Skip all pictures, then copy the lines from the start of the data through the line with "The width and height of the screenshot is (870, 343).", keeping both ends.

Saved data entries:

——————————

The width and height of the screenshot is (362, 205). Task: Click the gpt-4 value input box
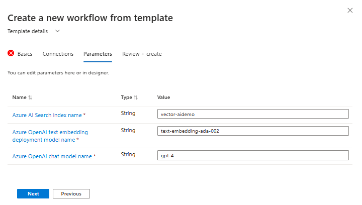pos(253,155)
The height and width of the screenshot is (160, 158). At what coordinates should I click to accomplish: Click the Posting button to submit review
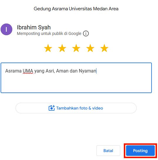pos(140,151)
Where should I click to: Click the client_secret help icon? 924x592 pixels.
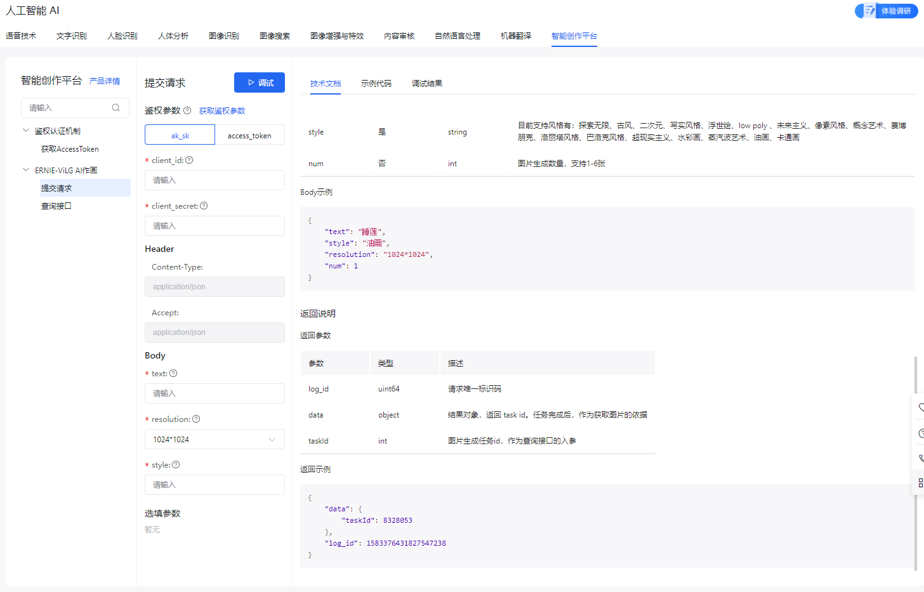204,206
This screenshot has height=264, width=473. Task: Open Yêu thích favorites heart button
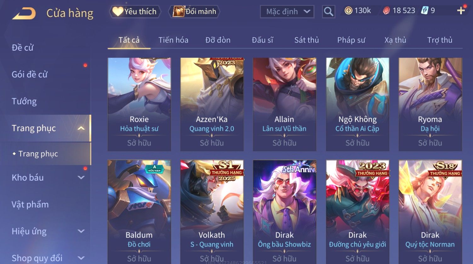(x=135, y=12)
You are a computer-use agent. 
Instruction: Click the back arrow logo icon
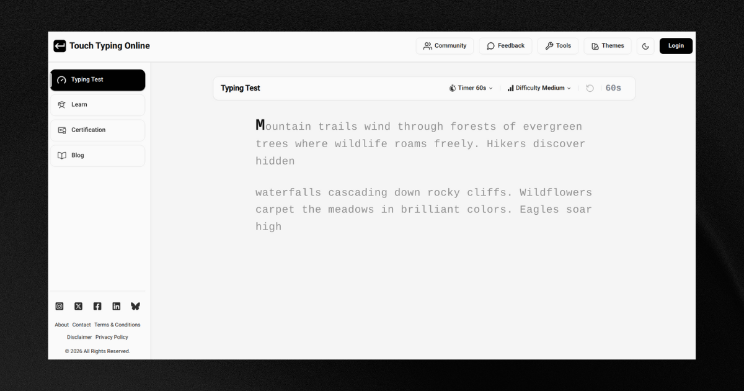59,45
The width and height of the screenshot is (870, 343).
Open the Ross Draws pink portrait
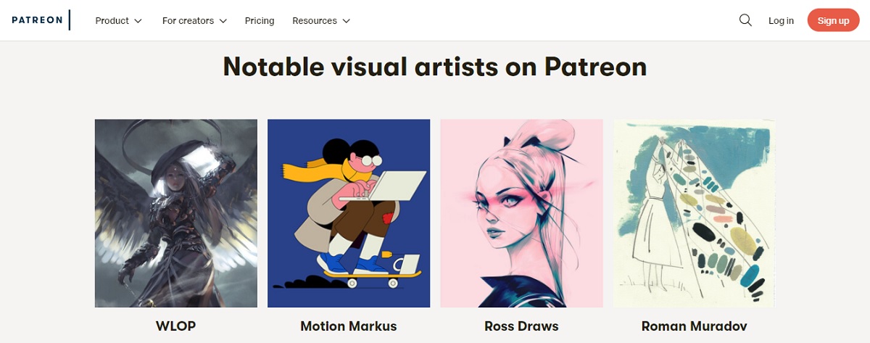click(x=521, y=213)
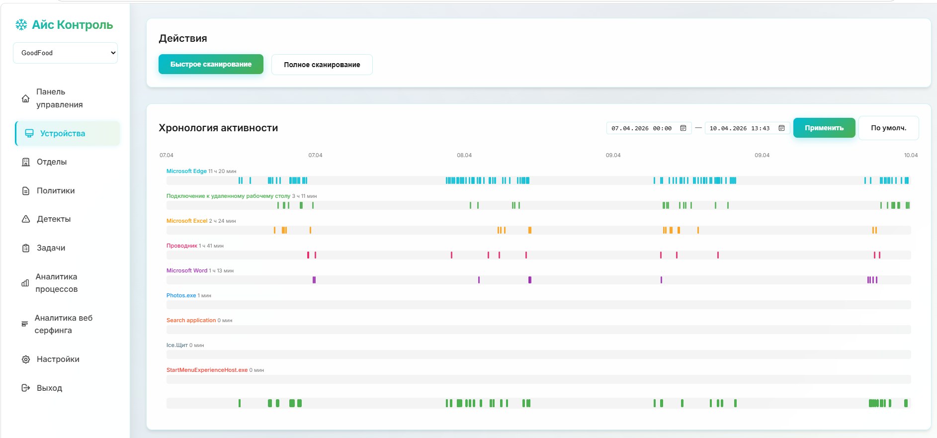This screenshot has width=937, height=438.
Task: Start Быстрое сканирование
Action: coord(211,64)
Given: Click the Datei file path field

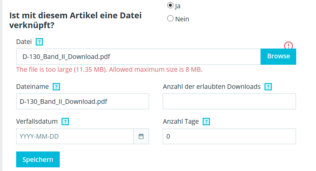Looking at the screenshot, I should [x=138, y=56].
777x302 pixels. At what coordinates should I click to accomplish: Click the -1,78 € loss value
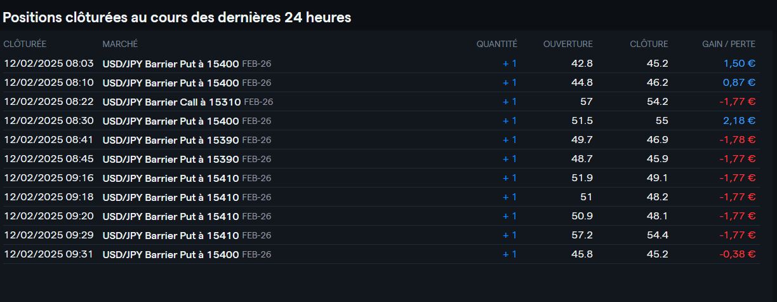click(x=737, y=140)
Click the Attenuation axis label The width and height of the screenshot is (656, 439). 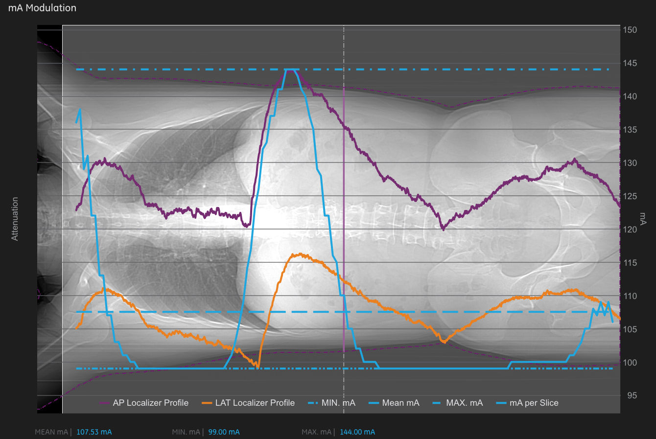click(15, 219)
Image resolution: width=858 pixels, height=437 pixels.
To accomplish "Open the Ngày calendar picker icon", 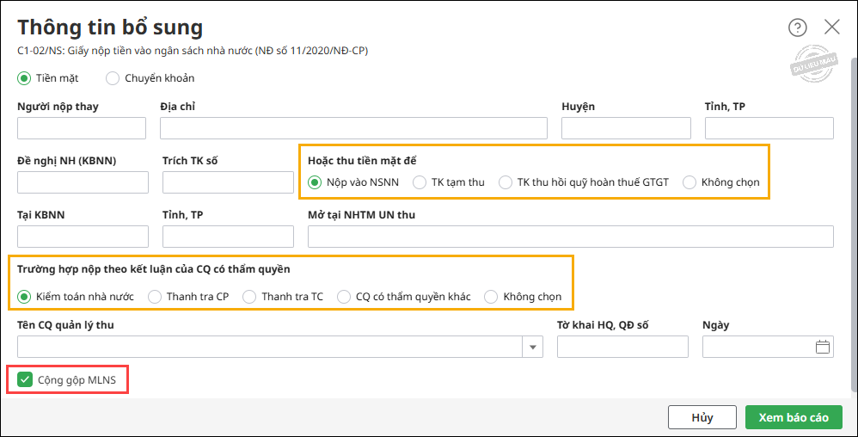I will 823,347.
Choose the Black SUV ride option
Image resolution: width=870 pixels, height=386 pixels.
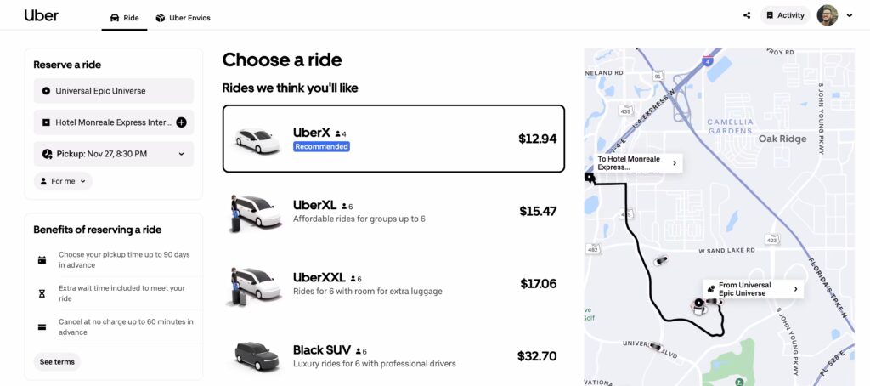pos(393,355)
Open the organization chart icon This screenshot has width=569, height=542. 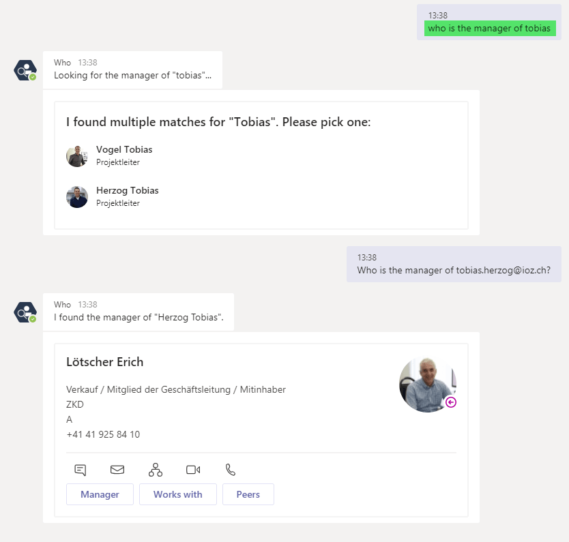click(156, 470)
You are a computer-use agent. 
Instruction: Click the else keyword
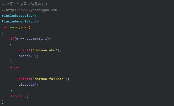point(14,67)
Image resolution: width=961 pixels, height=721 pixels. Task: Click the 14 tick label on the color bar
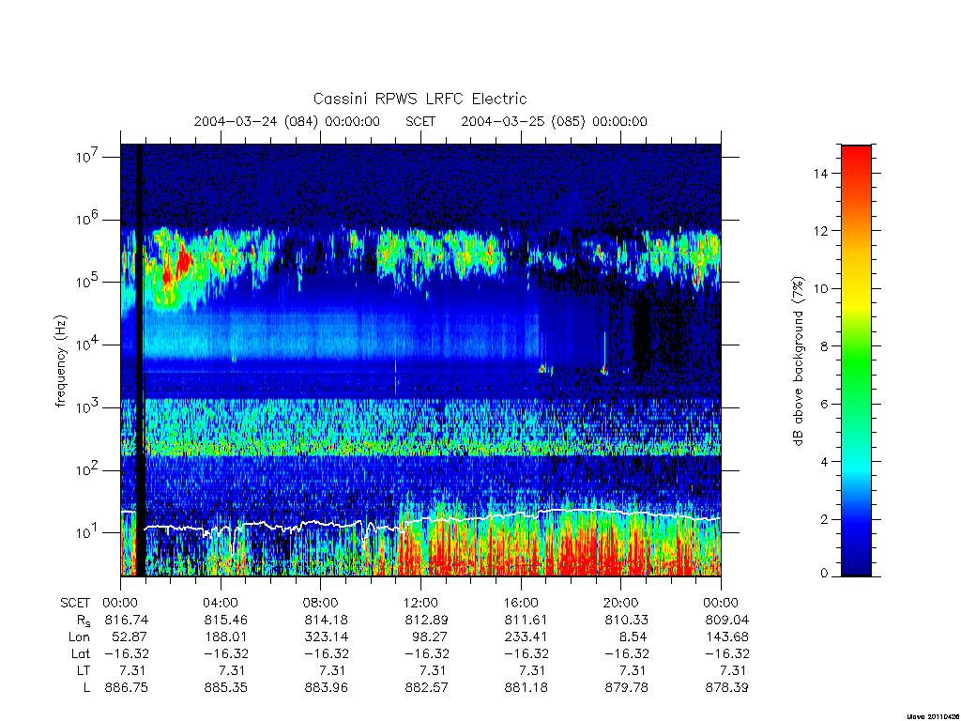click(x=820, y=174)
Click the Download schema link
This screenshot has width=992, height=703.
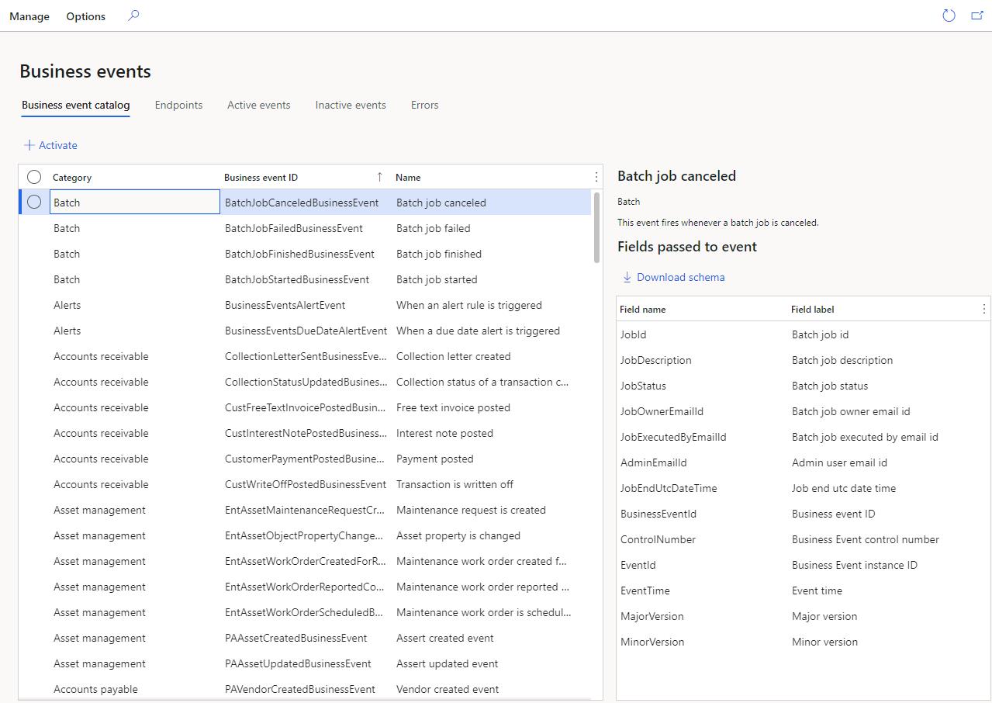click(680, 277)
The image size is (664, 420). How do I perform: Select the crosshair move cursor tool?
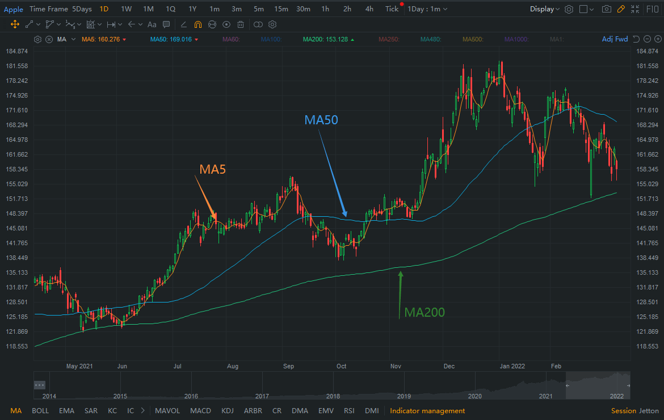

——————————

Problem solution:
The width and height of the screenshot is (362, 205). Task: Click the gpt-4 value input box
pos(253,155)
The height and width of the screenshot is (160, 158). At what coordinates should I click to accomplish: Click the Posting button to submit review
pos(140,151)
Where should I click to: Click the client_secret help icon? 924x592 pixels.
204,206
This screenshot has height=264, width=473. Task: Open Yêu thích favorites heart button
(x=135, y=12)
You are a computer-use agent. 
Instruction: Click the back arrow logo icon
59,45
The width and height of the screenshot is (870, 343).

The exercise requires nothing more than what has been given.